In der vierten Woche ging es verstärkt frech rund: die Clownsarmee trainierte und behinderte anschließend am Hiroshimatag zusammen mit RadfahrerInnen den Verkehr im Kreisel vorm Haupttor, die Ordensleute für den Frieden und Mitglieder des Internationalen Versöhnungsbunds umrundeten den Fliegerhorst, blaue Friedensballons schwammen auf der Mosel gegen unser atomares Untergehen, "Flashmob"-Aktionen, beispielsweise "Schlafen gegen Atomwaffen -Träumen vom Weltfrieden" mit Bettzeug am Haupttor, die so plötzlich endeten wie sie begannen, so dass die herbeigerufene Polizei "zu spät" kam, eine "Fernsehnacht" mitten auf der Verkehrsinsel vor der Fliegerhorst-Zufahrt führte zu ratloser Polizei, die um Eis gebeten wurde, die Fahrrad-Aktionstour "Auf Achse für den Frieden" zeigten uns ein Straßentheaterstück.



Weitere Inspektions- und Go-In Aktionen

Die "UN Blaudrachen-Inspektion": selbstgebastelte Drachen flogen in der Einflugschneise des Jagdbomber-Flugplatzes und "beobachteten" das Geschehen auf dem Stützpunkt, wobei sich ein Drache über den Zaun losmachte. Einigen vom Bund für Soziale Verteidigung (BSV) und Ban All Nukes generation (BANg) droht jetzt laut Polizei eine Anzeige wegen Störung des Flugverkehrs.
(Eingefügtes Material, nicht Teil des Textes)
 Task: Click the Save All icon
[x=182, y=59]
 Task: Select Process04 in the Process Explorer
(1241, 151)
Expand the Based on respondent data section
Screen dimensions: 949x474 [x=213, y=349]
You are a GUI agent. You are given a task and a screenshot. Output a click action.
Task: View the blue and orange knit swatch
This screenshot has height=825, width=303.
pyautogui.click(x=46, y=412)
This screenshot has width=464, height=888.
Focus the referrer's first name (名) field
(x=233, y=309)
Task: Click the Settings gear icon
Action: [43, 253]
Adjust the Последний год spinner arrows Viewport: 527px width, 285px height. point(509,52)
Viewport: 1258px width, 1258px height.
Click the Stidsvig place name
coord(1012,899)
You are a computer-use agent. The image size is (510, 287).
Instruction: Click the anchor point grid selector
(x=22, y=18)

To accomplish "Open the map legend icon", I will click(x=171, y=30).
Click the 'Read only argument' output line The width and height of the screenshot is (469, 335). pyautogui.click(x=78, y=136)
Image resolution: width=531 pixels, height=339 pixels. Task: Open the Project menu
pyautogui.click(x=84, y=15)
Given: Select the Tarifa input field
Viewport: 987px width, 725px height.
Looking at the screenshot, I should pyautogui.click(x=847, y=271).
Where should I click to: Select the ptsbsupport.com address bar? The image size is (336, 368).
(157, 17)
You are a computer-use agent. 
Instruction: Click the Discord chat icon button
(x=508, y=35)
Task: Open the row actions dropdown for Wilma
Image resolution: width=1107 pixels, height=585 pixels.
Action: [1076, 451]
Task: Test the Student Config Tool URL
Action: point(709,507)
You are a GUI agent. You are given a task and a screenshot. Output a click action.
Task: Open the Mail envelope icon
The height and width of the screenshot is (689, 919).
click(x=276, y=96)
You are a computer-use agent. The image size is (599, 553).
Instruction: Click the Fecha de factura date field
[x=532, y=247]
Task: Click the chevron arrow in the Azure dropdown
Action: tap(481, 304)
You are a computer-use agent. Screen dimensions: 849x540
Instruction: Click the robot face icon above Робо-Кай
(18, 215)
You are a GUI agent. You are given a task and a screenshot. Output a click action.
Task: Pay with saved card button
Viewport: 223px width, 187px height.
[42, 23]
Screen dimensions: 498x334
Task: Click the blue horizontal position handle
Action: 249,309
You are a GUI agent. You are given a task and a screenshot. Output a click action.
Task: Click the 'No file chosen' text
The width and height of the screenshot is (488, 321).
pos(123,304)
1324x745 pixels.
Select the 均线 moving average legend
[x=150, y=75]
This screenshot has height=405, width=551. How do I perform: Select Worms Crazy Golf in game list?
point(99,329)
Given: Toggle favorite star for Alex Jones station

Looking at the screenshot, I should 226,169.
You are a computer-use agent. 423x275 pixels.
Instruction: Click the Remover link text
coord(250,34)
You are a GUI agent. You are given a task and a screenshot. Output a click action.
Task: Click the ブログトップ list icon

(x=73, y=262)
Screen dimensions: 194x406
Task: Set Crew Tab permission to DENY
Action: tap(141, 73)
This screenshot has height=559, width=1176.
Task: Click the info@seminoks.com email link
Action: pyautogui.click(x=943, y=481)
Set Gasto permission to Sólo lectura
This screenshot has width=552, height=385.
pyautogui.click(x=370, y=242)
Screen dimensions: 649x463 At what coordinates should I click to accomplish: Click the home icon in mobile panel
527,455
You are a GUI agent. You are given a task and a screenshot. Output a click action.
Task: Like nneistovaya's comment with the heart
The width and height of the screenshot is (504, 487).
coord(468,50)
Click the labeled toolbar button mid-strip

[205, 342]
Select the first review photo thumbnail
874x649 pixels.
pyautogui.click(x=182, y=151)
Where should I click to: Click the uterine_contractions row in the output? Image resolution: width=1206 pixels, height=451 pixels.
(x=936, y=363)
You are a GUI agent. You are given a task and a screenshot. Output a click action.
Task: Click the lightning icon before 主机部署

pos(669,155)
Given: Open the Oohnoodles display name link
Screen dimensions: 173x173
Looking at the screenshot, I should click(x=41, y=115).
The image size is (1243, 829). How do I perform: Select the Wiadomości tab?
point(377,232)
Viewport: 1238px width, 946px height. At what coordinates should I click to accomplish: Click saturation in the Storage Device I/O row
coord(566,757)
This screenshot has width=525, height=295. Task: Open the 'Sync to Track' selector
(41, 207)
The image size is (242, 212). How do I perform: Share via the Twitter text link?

Bei einer weiteren Go-In Aktion schnitten drei AktivistInnen den Maschendraht am Fliegerhorst Büchel auf, um durch den dahinter liegenden NATO-Draht zu robben. Niemals zuvor hatte sich die GAAA an den NATO-Draht getraut, um jetzt von anderen zu lernen, dass mensch mit Handschuhen diesen ganz einfach auseinander halten kann und er überhaupt kein Hindernis darstellt. Am Zaun befestigten sie ein Transparent mit der Aufschrift "Keine Uranwaffen! GBU-24 +TAURUS auch ILLEGAL!", da diese Uranwaffen neben den ca. 20 US-Atombomben (B-61) in Büchel stationiert sind. Der Taurus, die modernste Abstandswaffe der Welt, wurde im Jahre 2005 durch den deutsch-schwedischen Konzern TAURUS Systems GmbH (EADS/LFK-Lenkflugkörpersysteme GmbH [67 %] und Saab Bofors Dynamics) entwickelt. Die deutsche Luftwaffe unterhält 600 dieser gefährlichen Marschflugkörper. Zudem kann der Taurus mit Atomsprengköpfen - auch mini-nukes - bestückt werden (laut Veröffentlichung von T. Rödl, Sprecher d. DFG-VK), ähnlich wie der mini-nuke Atomsprengkopf B-61 11 auf die US-Atombomben in Büchel passt. Die belgische Aktivistin überreichte einem der Feldjäger zwei Broschüren über die gesundheitlichen Folgen von Uranwaffen mit der Bitte, sie an den deutschen und den US- Kommandanten zu übergeben. Zum ersten Mal erhielten AktivistInnen für solch eine Aktion eine Anzeige wegen "schweren Landfriedensbruchs".

Weitere Hintergrundinformation und schöne Bilder findet ihr unter:
http://www.nrhz.de/flyer/beitrag.php?id=14082, http://www.arbeiterfotografie.com/galerie/reportage-2009/index
-2009-08-07-09-buechel-atomwaffen.html
und auf unserer Webseite: http://www.bye-bye-nuclear-bombs.gaaa.org.

Die Aktionen endeten am Nagasakitag, dem 9. August, mit einer Demonstration und Kundgebung, u.a. mit Elisabeth Bernhard, Trägerin des rheinland-pfälzischen Friedenspreises 2009. Ein Friedenspfahl, gespendet vom Bürgermeister von Mutlangen, wurde am Haupttor gesetzt mit Aufschrift "Möge Friede auf Erden herrschen".





Marion Küpker ist Koordinatorin der GAAA und Internationale Koordinatorin gegen Atom- und Uranwaffen der DFG-VK.